Ready to try it for yourself? Purchase Datadog directly from the Google Cloud Marketplace and start monitoring your environment in minutes. And if you’re in the New York area, you can see some of these new capabilities in action by visiting the Google Cloud booth at Datadog’s annual conference DASH from June 10-11.
AI Summary and Description: Yes
Summary: The text announces Datadog’s new AI monitoring capabilities integrated with Google Cloud, emphasizing the importance of observability in AI application performance. It highlights the need for enhanced monitoring tools as organizations increasingly adopt AI technologies, particularly in the context of large language model (LLM) applications and efficient infrastructure utilization.
Detailed Description:
The content reveals Datadog’s latest enhancements in AI observability features designed to support users harnessing Google Cloud’s AI technologies. These capabilities aim to provide comprehensive insights across various layers of AI applications, ultimately enhancing performance, governance, and cost optimization for organizations leveraging AI in their workflows.
Key Points:
– **Introduction of AI Monitoring Capabilities**:
– Datadog has expanded its AI monitoring features specifically for Google Cloud customers.
– The new AI Agents Console provides observability tools for third-party agents operated via Google’s Vertex AI Agent Engine.
– **Full-stack AI Observability**:
– **Application Layer**:
– Critical visibility and governance for autonomous agents.
– Unified view of actions, permissions, and business impacts.
– **Model Layer**:
– Datadog LLM Observability to monitor, troubleshoot, and secure LLM applications.
– Auto-instrumentation for Gemini models and LLMs minimizes setup work.

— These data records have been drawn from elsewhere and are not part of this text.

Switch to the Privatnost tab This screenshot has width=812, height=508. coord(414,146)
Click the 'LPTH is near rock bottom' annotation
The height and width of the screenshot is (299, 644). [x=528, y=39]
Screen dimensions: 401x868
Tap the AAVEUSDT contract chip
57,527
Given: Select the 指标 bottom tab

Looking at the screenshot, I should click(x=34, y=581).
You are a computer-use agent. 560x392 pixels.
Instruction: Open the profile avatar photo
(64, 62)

– **Infrastructure Layer**:
– Integration with Cloud TPU enables monitoring of resource utilization at multiple levels (container, node, worker).
– Helps in optimizing TPU infrastructure and balancing performance with costs.
– **Data Layer**:
– Enhanced BigQuery monitoring to optimize costs and improve data quality.

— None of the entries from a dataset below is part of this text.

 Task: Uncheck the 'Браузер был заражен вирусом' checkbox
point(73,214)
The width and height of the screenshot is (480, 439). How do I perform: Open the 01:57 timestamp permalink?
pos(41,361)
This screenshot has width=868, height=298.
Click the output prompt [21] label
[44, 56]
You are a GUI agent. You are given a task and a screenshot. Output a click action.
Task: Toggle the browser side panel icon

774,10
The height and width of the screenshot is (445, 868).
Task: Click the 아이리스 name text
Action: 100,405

– Flags slow queries, identifies major cost drivers, and manages failed jobs for timely actions.
– **Cost Optimization Features**:
– Implementation of Google Cloud’s Active Metrics APIs allows reduction in unnecessary API calls, thus lowering costs while maintaining visibility.

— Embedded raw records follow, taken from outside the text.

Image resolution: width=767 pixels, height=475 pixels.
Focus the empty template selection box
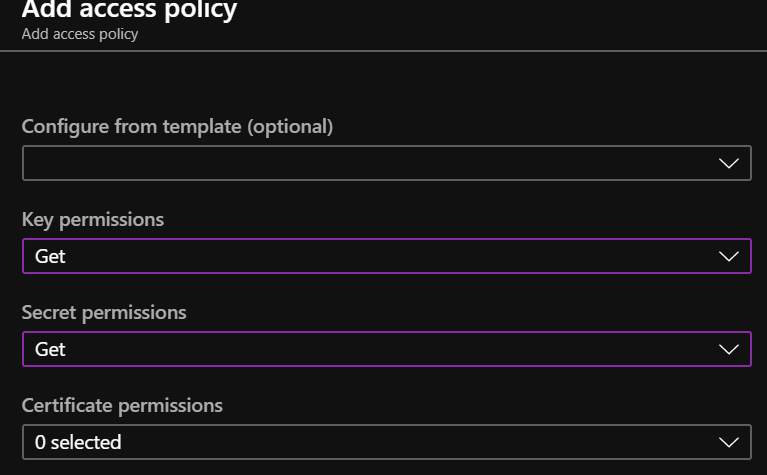[386, 163]
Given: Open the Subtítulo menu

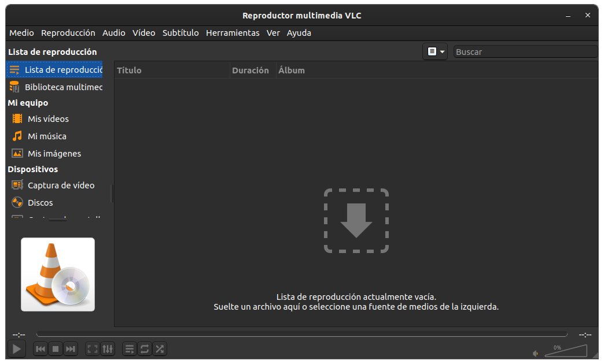Looking at the screenshot, I should 180,33.
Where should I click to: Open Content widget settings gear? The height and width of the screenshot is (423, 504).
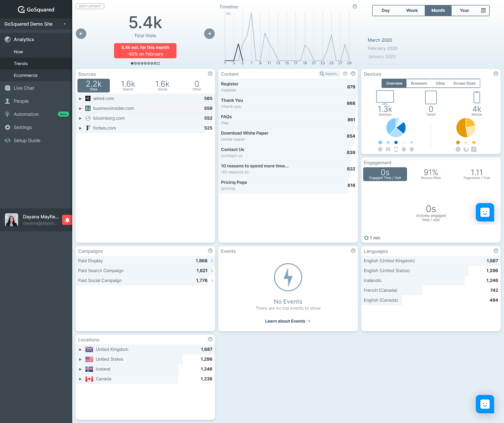(x=345, y=74)
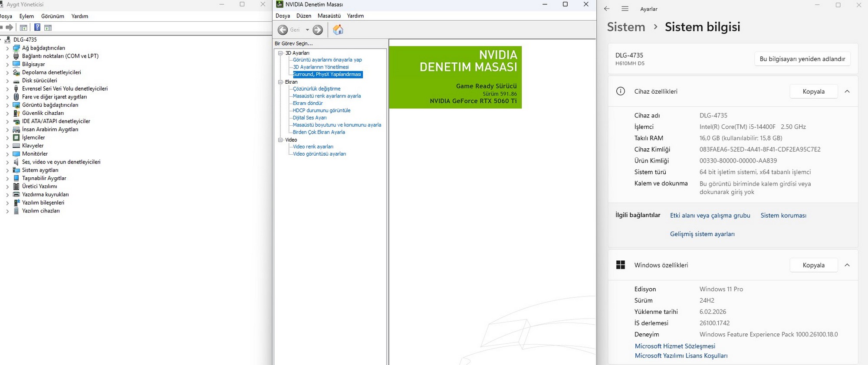
Task: Click the action pane icon right of Help
Action: tap(48, 28)
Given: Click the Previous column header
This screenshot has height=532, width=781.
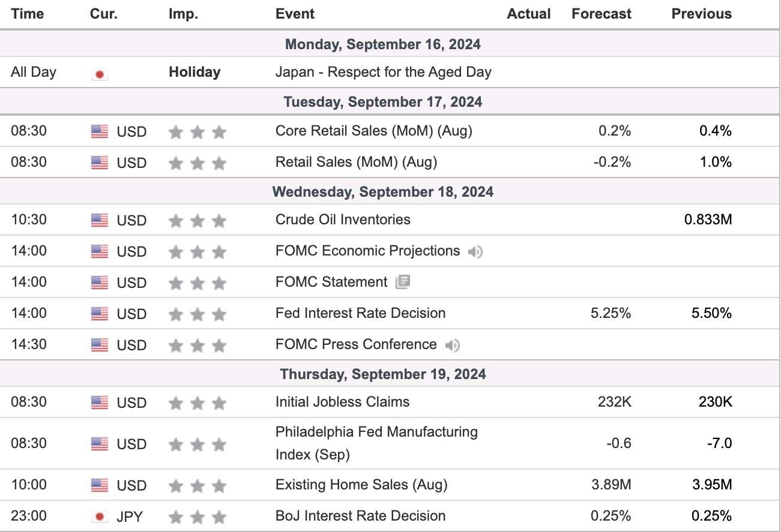Looking at the screenshot, I should coord(702,14).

– Partnership with Google Cloud’s Private Service Connect further aids in minimizing data transfer costs.
– **Call to Action**:
– Organizations are encouraged to try Datadog for unified observability and security, allowing for the creation of more scalable and cost-effective applications.
– An invitation to experience these new features at Datadog’s annual conference, DASH.
Overall, the announcement underscores the increasing necessity for robust monitoring tools as companies embrace AI technologies, highlighting Datadog’s commitment to facilitating effective monitoring across various application layers to improve overall performance and satisfaction for businesses using Google Cloud.